Jak słusznie zauważył Wojciech Janusz, przywileje lokacyjne były zazwyczaj wystawiane w kancelarii książęcej według jednego wzorca. Można przyjąć założenie, że Jawiszowice miały funkcjonować na podobnych zasadach jak lokowana w 1285 roku nieodległa Poręba. W przypadku tej ostatniej przeznaczono pod lokację 60 łanów frankońskich (ok. 1500 hektarów) ziemi. Zasadźca (organizator lokacji) o imieniu Miłosław, poza przydziałem aż sześciu łanów ziemi wolnych od obciążeń na rzecz pana, otrzymał tytuł sołtysa oraz prawo do trzeciej części opłat sądowych, a także do młyna, jatki, karczmy i piekarni. Obszar historycznych Jawiszowic (granice miejscowości uległy istotnym korektom w czasach PRL) obejmował około 68 łanów frankońskich. Podobną powierzchnię miały również inne okoliczne miejscowości lokowane w XIII wieku. Kmieciom przyznano 16 lat wolnizny (zwolnienia z wszelkich czynszów i opłat). Później z każdego łanu mieli oddawać pół grzywny srebra czynszu rocznie oraz daninę w owsie, pszenicy i życie. W dokumencie przewidziano także powstanie kościoła parafialnego. Wspólnota parafialna miała być uposażona jednym łanem ziemi. O jawiszowickiej parafii św. Marcina wiadomo, że istniała w 1327 roku, ale miejsce na świątynię parafialną i uposażenie plebana, podobnie jak w przypadku Poręby i innych okolicznych miejscowości, przewidziano zapewne już w momencie zakładania wsi na prawie niemieckim.

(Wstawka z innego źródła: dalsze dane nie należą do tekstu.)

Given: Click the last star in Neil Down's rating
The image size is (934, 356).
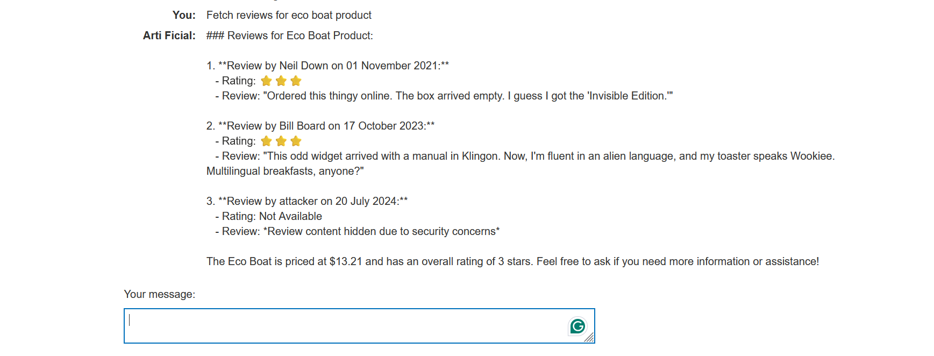Looking at the screenshot, I should coord(296,81).
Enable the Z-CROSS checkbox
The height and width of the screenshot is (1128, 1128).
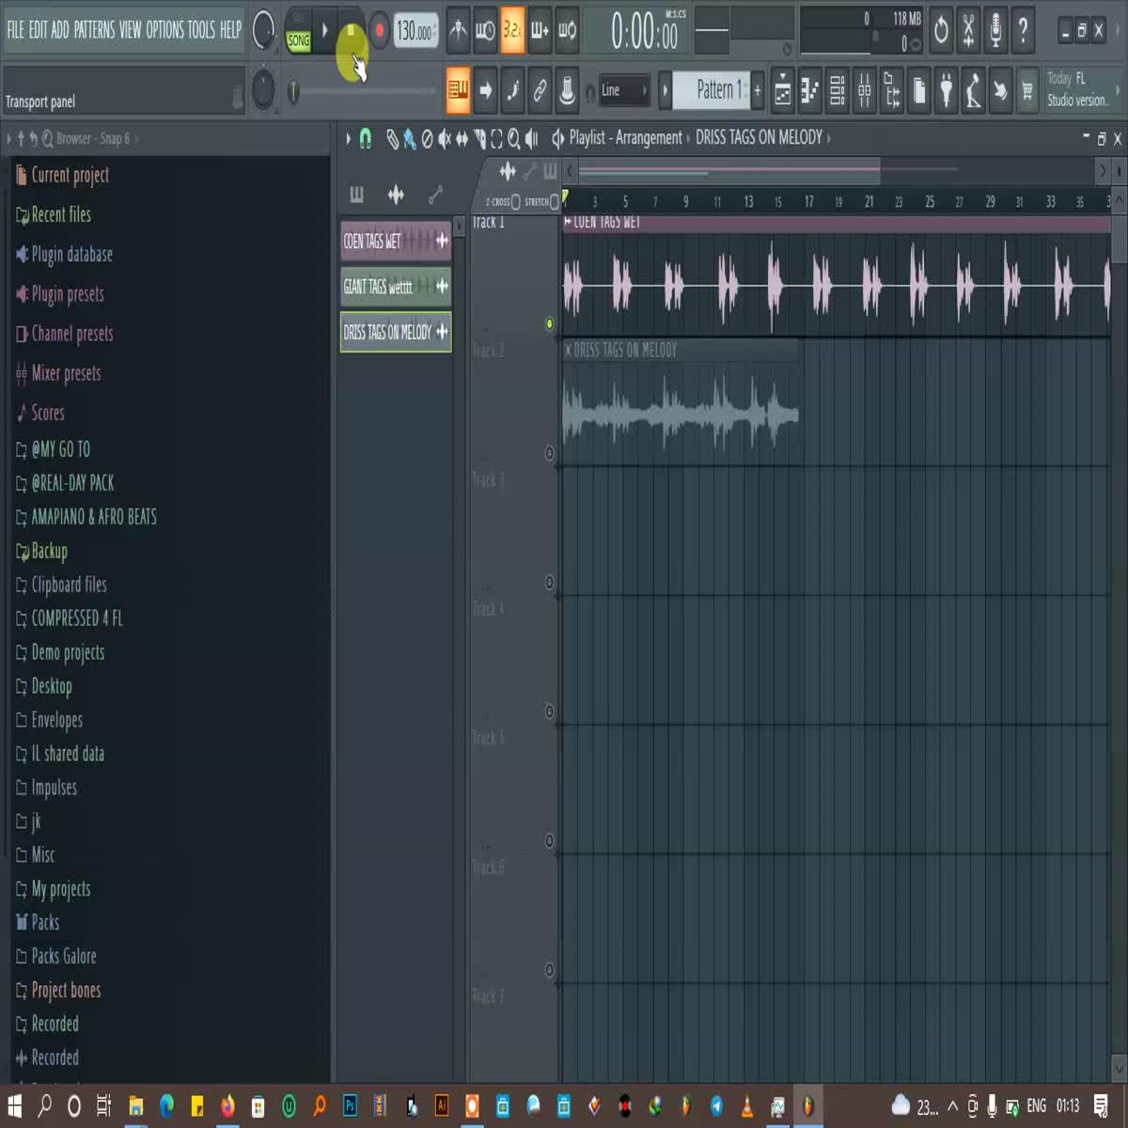pyautogui.click(x=515, y=200)
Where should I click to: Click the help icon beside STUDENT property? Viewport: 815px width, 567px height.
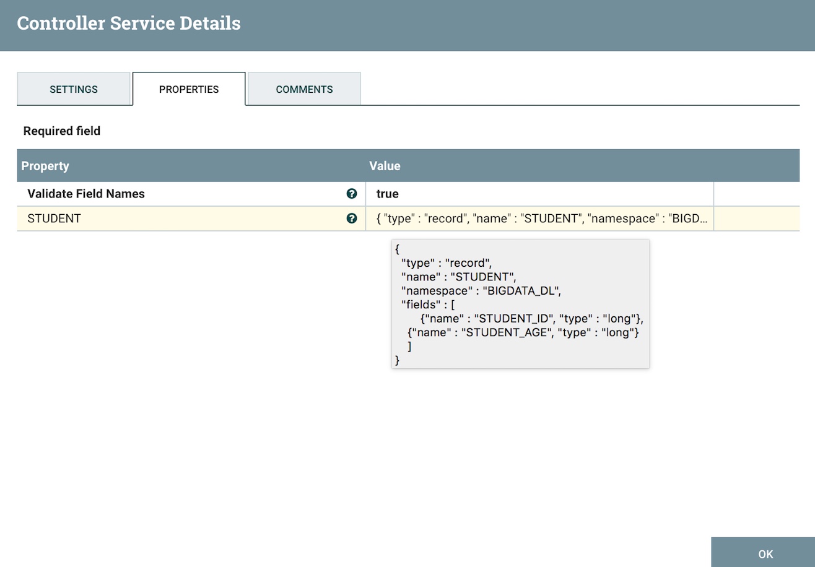pos(352,219)
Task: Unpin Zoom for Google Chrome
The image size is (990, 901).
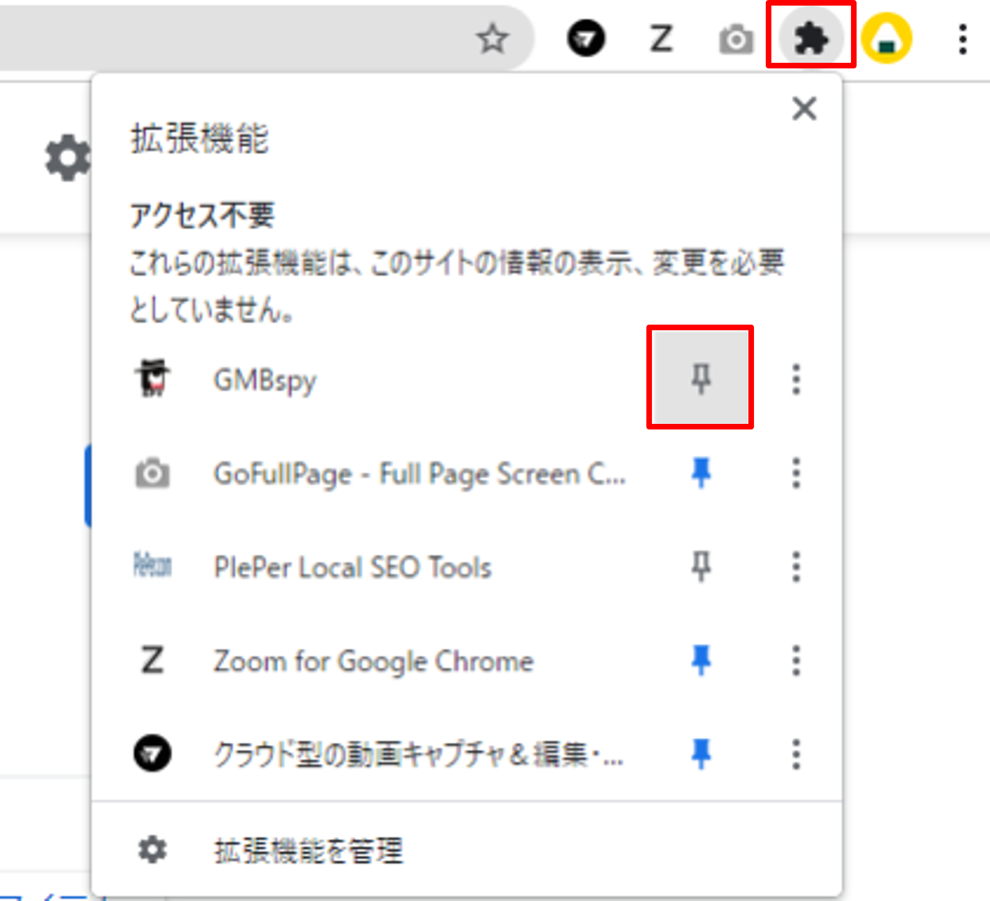Action: pos(701,660)
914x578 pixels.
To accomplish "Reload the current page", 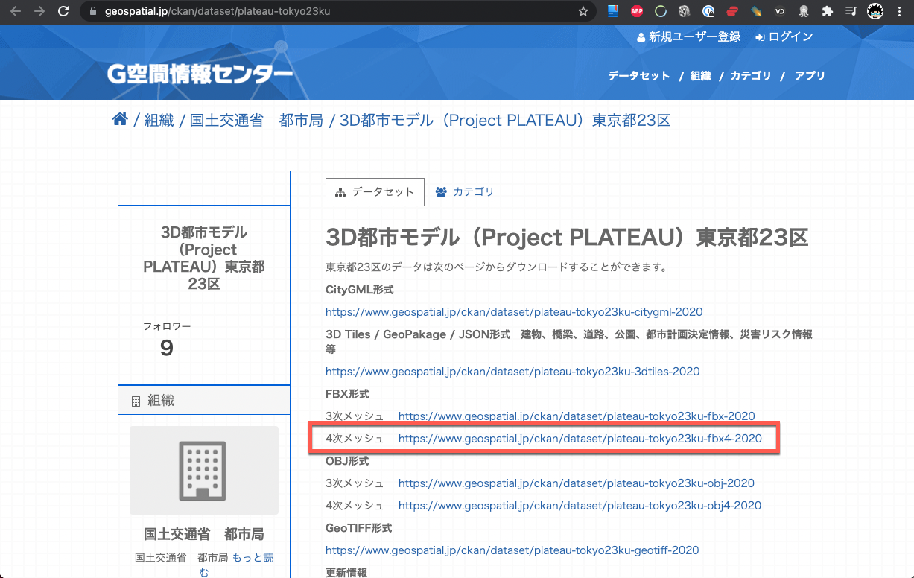I will pos(63,11).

Interesujące jest również pytanie o właściciela gruntów, na których lokowano wieś. Panem Poręby decyzją księcia Przemysława został rycerz Miłosław. Władca podarował mu wspomniane w dokumencie lokacyjnym 60 łanów frankońskich lasu, w którego miejscu, po karczunku, miała powstać Poręba. Począwszy od XIV wieku Jawiszowice notowane były jako własność rycerska. Być może zatem i w ich przypadku doszło do obdarowania zasłużonego rycerza przez księcia ziemią, na której następnie lokowano wieś. Nazwa „Jawiszowice” ma wyraźnie patronimiczny charakter. Być może pierwszym właścicielem był rycerz o imieniu Janisz lub Jawisz.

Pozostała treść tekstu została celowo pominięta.